*** Opening STUDY TEXT ***
The barbell rollout effectively targets the core muscles, leading to increased strength, stability, and endurance in the abdominal region. A robust core is vital for functional movements, athletic performance, and posture support. 

Spinal Stability

When the barbell rollout is done correctly, it pushes the spine to stay in a neutral position. This helps the spine stay stable and reduces the risk of lower back injuries.

Functional Movement

The barbell rollout mirrors real-life movements that demand core stability and strength, making it a functional exercise with applications in everyday activities and sports performance.

Shoulder and Upper Back Engagement

Besides targeting the core, the barbell rollout engages the shoulder and upper back muscles, enhancing shoulder stability and posture support.

Compound Exercise

Being a compound exercise, the barbell rollout recruits multiple muscle groups simultaneously, resulting in efficient full-body workouts. 

Barbell Rollout Alternatives

While the barbell rollout reigns as a highly effective exercise, adding variety to your workouts can prevent plateaus and engage muscles in new ways. Here are some compelling barbell rollout alternatives with similar benefits:

Ab Wheel Rollout

The ab wheel rollout is a classic and highly effective core exercise that targets the abdominal muscles, including the transverse abdominis, obliques, and lower back. Starting in a kneeling position, roll the ab wheel forward while keeping your core tight and avoiding arching your lower back. This movement challenges your core throughout the entire range of motion, promoting a strong and functional midsection. As you progress, you can try standing ab wheel rollouts for an added challenge.
*** Closing STUDY TEXT ***
(TO DO)
1. From the barbell rollout text, echo the part that opens with the words containing "Shoulder and Upper Back Engagement" and closes with "stability and posture support.".
2. In the barbell rollout text, what position does the ab wheel rollout start from?
3. Decide whether each statement agrees with the barbell rollout text: (a) The barbell rollout is a compound exercise. (b) Done correctly, the barbell rollout pushes the spine into a rounded position. (c) The ab wheel rollout targets the obliques.
Answer using only the barbell rollout text.
*** Opening EXERCISE DATA ***
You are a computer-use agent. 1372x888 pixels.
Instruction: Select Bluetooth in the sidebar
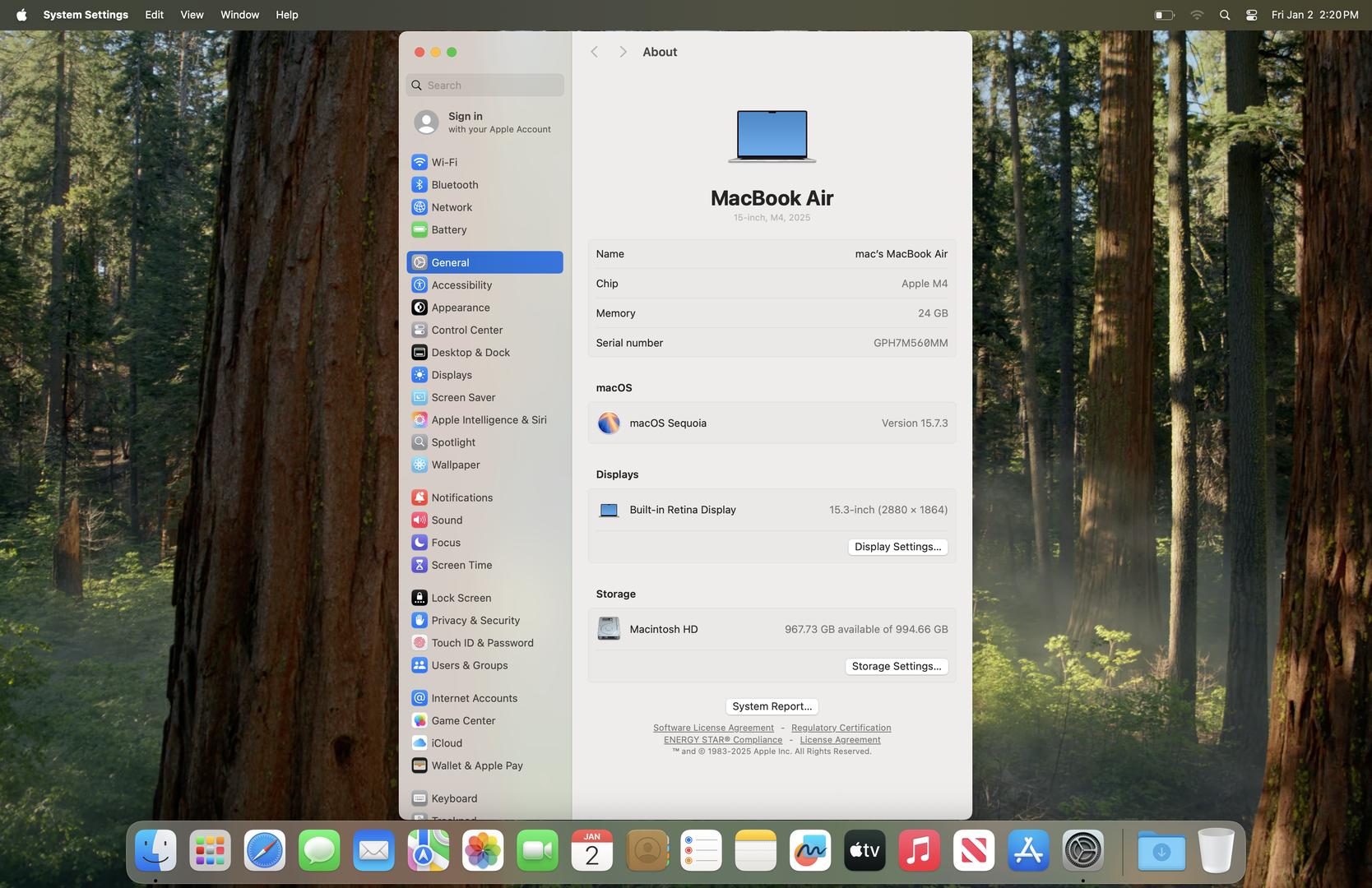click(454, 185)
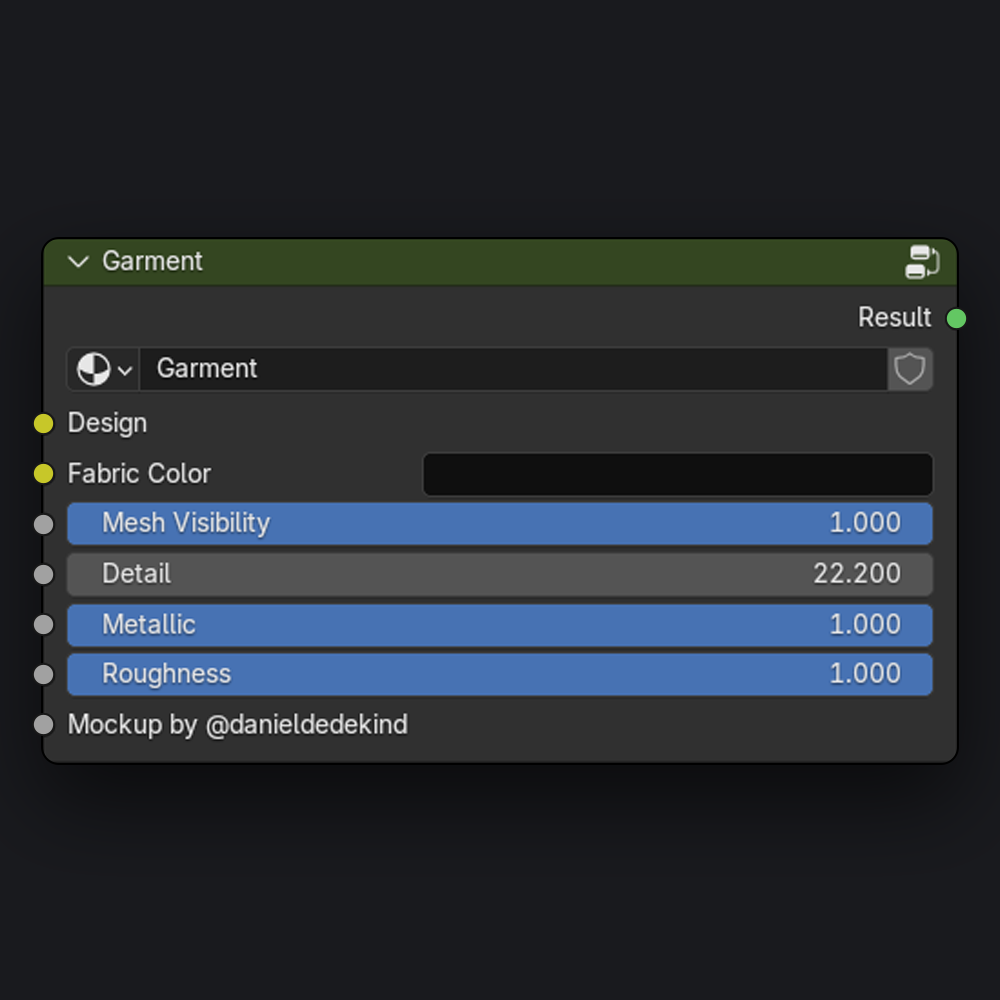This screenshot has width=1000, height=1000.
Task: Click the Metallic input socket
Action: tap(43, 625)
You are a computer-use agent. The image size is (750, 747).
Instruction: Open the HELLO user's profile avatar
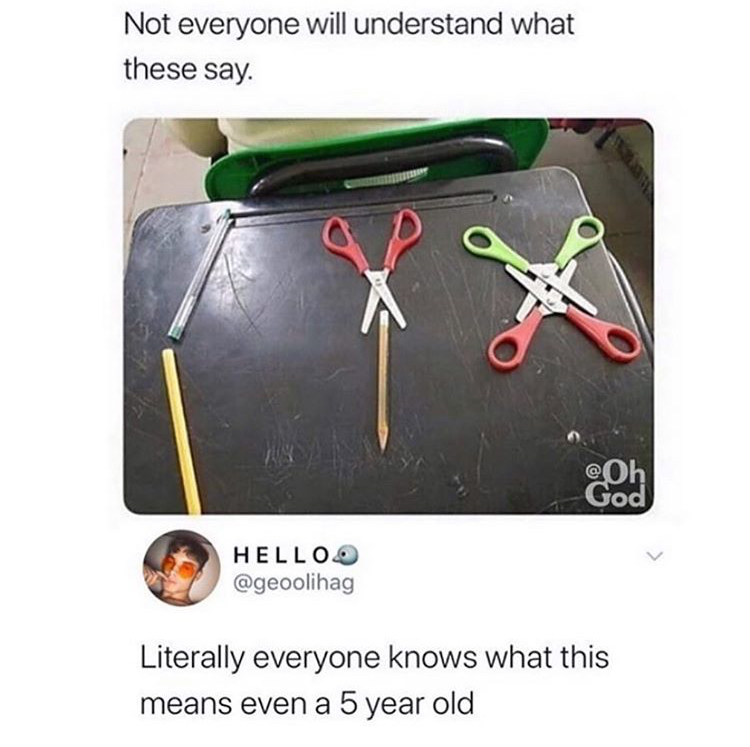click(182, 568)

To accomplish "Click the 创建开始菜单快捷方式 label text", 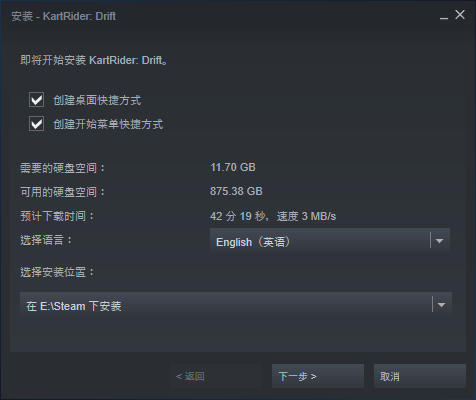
*** Closing EXERCISE DATA ***
(ANSWERS PROVIDED)
1.
Shoulder and Upper Back Engagement

Besides targeting the core, the barbell rollout engages the shoulder and upper back muscles, enhancing shoulder stability and posture support.

2. A kneeling position.

3.
(a) Yes: "Being a compound exercise, the barbell rollout recruits multiple muscle groups simultaneously"
(b) No: "it pushes the spine to stay in a neutral position"
(c) Yes: "including the transverse abdominis, obliques, and lower back"